[Stored data entries]
::::::::

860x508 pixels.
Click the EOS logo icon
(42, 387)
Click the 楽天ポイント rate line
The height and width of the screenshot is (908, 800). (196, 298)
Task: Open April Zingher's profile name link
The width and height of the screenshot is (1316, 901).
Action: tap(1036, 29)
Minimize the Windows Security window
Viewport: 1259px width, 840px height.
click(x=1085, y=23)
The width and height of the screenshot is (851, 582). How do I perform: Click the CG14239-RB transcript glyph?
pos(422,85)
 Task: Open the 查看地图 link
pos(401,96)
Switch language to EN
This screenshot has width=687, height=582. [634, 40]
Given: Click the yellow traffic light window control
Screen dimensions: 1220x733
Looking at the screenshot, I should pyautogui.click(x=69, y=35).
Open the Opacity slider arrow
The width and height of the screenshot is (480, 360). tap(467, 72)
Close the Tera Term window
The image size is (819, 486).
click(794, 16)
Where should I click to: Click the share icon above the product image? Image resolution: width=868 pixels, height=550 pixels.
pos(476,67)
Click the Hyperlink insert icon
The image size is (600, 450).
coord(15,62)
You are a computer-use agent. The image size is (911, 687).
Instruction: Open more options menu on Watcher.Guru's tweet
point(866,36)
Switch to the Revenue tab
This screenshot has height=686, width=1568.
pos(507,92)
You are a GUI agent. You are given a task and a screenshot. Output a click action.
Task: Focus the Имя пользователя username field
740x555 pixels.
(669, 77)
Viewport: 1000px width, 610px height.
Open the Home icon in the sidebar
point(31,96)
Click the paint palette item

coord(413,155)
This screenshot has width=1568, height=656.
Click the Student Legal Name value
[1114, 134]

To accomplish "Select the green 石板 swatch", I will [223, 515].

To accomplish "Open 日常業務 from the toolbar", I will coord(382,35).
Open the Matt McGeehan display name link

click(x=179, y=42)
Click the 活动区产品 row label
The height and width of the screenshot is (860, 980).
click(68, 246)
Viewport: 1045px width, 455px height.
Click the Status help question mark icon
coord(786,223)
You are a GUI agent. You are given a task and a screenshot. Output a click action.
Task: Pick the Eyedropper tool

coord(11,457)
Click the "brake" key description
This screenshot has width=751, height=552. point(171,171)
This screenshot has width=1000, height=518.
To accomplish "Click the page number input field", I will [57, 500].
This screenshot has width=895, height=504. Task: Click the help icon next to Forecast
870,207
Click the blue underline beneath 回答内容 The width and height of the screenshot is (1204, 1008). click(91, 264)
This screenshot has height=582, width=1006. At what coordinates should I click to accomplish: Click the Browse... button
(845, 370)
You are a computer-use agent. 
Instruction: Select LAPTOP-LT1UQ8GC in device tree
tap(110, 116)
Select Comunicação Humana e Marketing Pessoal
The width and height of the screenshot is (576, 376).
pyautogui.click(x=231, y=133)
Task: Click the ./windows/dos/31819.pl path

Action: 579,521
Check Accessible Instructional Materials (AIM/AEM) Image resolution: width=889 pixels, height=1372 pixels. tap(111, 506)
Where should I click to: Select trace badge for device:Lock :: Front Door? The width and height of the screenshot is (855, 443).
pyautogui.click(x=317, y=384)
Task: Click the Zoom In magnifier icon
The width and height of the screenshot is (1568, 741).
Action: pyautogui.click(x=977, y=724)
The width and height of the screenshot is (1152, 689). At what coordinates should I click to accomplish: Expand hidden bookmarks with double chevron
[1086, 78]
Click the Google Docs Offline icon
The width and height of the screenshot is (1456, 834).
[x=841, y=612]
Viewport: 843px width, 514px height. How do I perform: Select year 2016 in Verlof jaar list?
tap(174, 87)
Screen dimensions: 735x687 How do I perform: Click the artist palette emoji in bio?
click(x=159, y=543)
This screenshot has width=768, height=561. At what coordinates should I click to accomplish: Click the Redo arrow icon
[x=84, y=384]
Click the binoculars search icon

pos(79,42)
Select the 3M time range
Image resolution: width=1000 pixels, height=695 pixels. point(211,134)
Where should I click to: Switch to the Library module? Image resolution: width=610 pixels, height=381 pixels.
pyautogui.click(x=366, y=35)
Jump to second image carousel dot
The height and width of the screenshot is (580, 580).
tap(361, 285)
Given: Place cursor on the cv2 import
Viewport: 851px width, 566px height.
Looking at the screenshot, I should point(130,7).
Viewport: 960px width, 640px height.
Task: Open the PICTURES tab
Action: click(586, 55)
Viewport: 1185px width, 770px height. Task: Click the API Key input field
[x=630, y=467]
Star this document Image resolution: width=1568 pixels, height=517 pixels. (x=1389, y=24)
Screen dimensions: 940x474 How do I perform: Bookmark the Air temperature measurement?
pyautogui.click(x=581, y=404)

::::::::

Your task:
From the first line of the data above to the line holding "Close the Tera Term window", reproduce each line exactly; emit no other lines.

Reply:
860x508 pixels.
Click the EOS logo icon
(42, 387)
Click the 楽天ポイント rate line
The height and width of the screenshot is (908, 800). (196, 298)
Task: Open April Zingher's profile name link
The width and height of the screenshot is (1316, 901).
Action: tap(1036, 29)
Minimize the Windows Security window
Viewport: 1259px width, 840px height.
click(x=1085, y=23)
The width and height of the screenshot is (851, 582). How do I perform: Click the CG14239-RB transcript glyph?
pos(422,85)
 Task: Open the 查看地图 link
pos(401,96)
Switch language to EN
This screenshot has width=687, height=582. [634, 40]
Given: Click the yellow traffic light window control
Screen dimensions: 1220x733
Looking at the screenshot, I should pyautogui.click(x=69, y=35).
Open the Opacity slider arrow
The width and height of the screenshot is (480, 360). tap(467, 72)
Close the Tera Term window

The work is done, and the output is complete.